TANZANIA – Tanzanian research institutes have discovered new high-yielding palm oil seeds known as Terena set to boost the cultivation of the trees and production of edible oil in the country.
“President Dr. Samia Suluhu Hassan I would like to inform you that research institutes in the country have succeeded in discovering and experimenting with the cultivation of the palm oil tree seeds called Terena … this is great for our institutions,” Prime Minister Kassim Majaliwa said during the swearing-in ceremony of the leaders recently appointed by President Samia Suluhu Hassan at Chamwino State House in Dodoma.
The new variety has gone through trials in some of the cultivation areas in the country such as Kigoma, Kagera, Tabora, and Coastal regions, and has depicted promising outcomes.
According to Majaliwa, the government has been strategizing with the view to increasing local production of palm oil seeds so as to reduce dependence on importation and end price fluctuation.
Terena is a crossbreed between two different types of parents namely dura and pisifera palms.
The mother palm hybrid dura fruits have a thick shell while the father palm pisifera fruits have no shell at all. A cross between the two results in hybrid terena fruits with a thin wall.
Terena palms produce up to 30 percent more oil than their parents and their fruits have brown/black fibres in the outer covering.
The Tanzanian government instructed the Agriculture Seeds Agency (ASA) to produce 15,000 tonnes of quality seeds for distribution to farmers in various regions by 2025, in a move to realize its target of producing 700,000 tonnes of edible oil a year.
“We have a strategy to increase the size of land used for seeds multiplication from 15,000 hectares to 250,000 hectares in order to increase the quantity of seeds produced annually,” said Anthony Mavunde, Tanzania’s Deputy Minister of Agriculture.

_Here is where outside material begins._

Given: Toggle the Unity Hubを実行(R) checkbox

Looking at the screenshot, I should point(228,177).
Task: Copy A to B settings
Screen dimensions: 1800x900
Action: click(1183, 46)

He revealed that the government had increased its budget from Tsh 294 billion (U.S$ 125 million) to Tsh 751 billion (U.S$ 321 million) in the 2022/23 financial year, a move that will enable the agency to meet its seed multiplication target of 10 percent growth reaching 2030.
The major crops for edible oil production in Tanzania are sunflower, palm oil, groundnuts, sesame, soya beans, and cotton.

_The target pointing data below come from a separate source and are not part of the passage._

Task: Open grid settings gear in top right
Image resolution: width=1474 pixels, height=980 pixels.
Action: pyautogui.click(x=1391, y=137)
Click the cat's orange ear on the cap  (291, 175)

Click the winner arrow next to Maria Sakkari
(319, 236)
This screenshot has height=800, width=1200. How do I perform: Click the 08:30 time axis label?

During his working visit to Kigoma, Majaliwa urged Small Industries Development Organisations (SIDOs) to continue developing good and simple palm oil milling technologies, which can enable Tanzanians to produce more and better oil in the country.
“President Samia Suluhu Hassan has supported SIDO with funds to design modern machines for milling palm oil up to 100 percent. It’s therefore important that our farmers move from the old technologies to boost themselves economically,” he pointed out.
He directed Kigoma Regional Commissioner Thobias Andengenye and area SIDOs to ensure that they introduce standard palm oil measuring scales instead of local containers known as Bidoo, which exploit farmers.
The buyers use hot water to expand a 20-liter container so that it can hold 25 liters, but they only end up paying for 20 liters.
Tanzania generates 205,000 tonnes of cooking oil through oil seed production year compared to a demand of 570,000 tonnes.